From the Guidelines
Pediatric sinusitis should be treated with amoxicillin 45-90 mg/kg/day divided twice daily for 10-14 days as the first-line treatment for uncomplicated acute bacterial sinusitis in children. This recommendation is based on the most recent and highest quality study available, which prioritizes morbidity, mortality, and quality of life as the outcome 1. The diagnosis of acute bacterial sinusitis is made when a child presents with persistent illness, worsening course, or severe onset, and clinicians should not obtain imaging studies to distinguish acute bacterial sinusitis from viral URI, unless there are concerns for orbital or central nervous system complications 1.
Key Considerations
- For patients with risk factors for resistant organisms, amoxicillin-clavulanate 90 mg/kg/day of the amoxicillin component divided twice daily is recommended 1.
- In penicillin-allergic patients, alternatives include cefdinir, cefuroxime, or, for non-type I allergies, cefpodoxime 1.
- Symptoms should improve within 48-72 hours of starting antibiotics, and supportive care includes adequate hydration, saline nasal irrigation, and analgesics for pain 1.
- Decongestants and antihistamines are generally not recommended as they have limited evidence of benefit 1.
Imaging Studies
- Imaging studies are not recommended for uncomplicated acute sinusitis, but CT or MRI of the head and paranasal sinuses with IV contrast may be recommended for cases with suspected orbital or intracranial complications, or for suspected invasive fungal sinusitis 1.
- CT of the paranasal sinuses without IV contrast may be recommended for persistent sinusitis, recurrent sinusitis, or chronic sinusitis, or to define paranasal sinus anatomy before functional endoscopic sinus surgery 1.
Treatment Approach
- Antibiotic therapy should be prescribed for acute bacterial sinusitis in children with severe onset or worsening course, and either prescribed or offered with additional observation for 3 days to children with persistent illness 1.
- Clinicians should reassess initial management if there is either a caregiver report of worsening or failure to improve within 72 hours of initial management, and may change the antibiotic therapy or initiate antibiotic treatment as needed 1.
From the Research
Definition and Diagnosis of Pediatric Sinusitis
- Pediatric sinusitis is defined as an inflammation of the mucosal lining of the paranasal sinuses, with acute sinusitis lasting less than 4 weeks 2.
- The diagnosis of acute sinusitis is mainly clinical and based on stringent criteria, including persistent symptoms and signs of a URI beyond 10 days, without appreciable improvement; a URI with high fever and purulent nasal discharge at onset lasting for at least 3 consecutive days; and biphasic or worsening symptoms 3.
- Diagnostic criteria utilized by providers include persistent nasal congestion/cough lasting >10 days, worsening of classic viral URI symptoms at days 5-7, and severe onset and purulent nasal discharge for at least 3 consecutive days 4.
Treatment of Pediatric Sinusitis
- The present consensus is that amoxicillin-clavulanate, at a standard dose of 45 mg/kg/day orally, is the drug of choice for most cases of uncomplicated ABS in children in whom antibacterial resistance is not suspected 3.
- Alternatively, oral amoxicillin 90 mg/kg/day can be administered, and for those with severe ABS or uncomplicated acute sinusitis who are at risk for severe disease or antibiotic resistance, oral high-dose amoxicillin-clavulanate (90 mg/kg/day) is the drug of choice 3.
- Other antibiotics used by providers include cefdinir, azithromycin, clarithromycin, and Bactrim, with the typical length of antibiotic therapy being 10 days 4.

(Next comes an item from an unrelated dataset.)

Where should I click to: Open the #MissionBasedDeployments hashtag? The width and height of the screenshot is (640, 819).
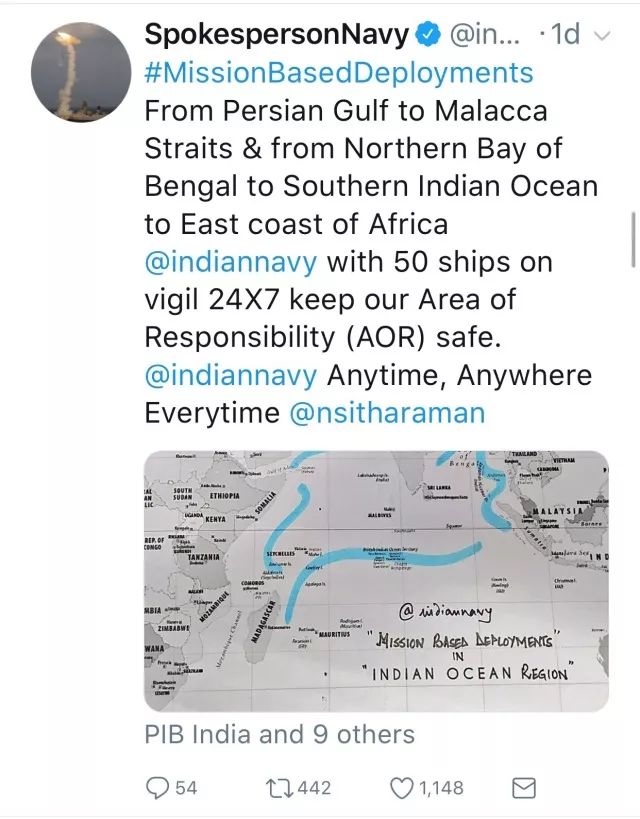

- There is limited evidence on the use of ancillary measures and nasal corticosteroids, with one randomized, placebo-controlled trial showing some transient symptomatic improvement with the use of nasal corticosteroids 5.
Pathogens and Resistance
- Haemophilus influenzae (non-typeable), Streptococcus pneumoniae, and Moraxella catarrhalis are the major pathogens in uncomplicated ABS in otherwise healthy children 3.
- In complicated ABS, polymicrobial infections are common, and the current rates of antimicrobial resistance among commonly implicated pathogens should be considered in therapeutic decisions 3, 5.
- The inaccuracy of clinical signs and symptoms in documenting the diagnosis further complicates therapeutic decisions, and radiographic assessment does not meaningfully improve the accuracy of the diagnosis for uncomplicated cases 5.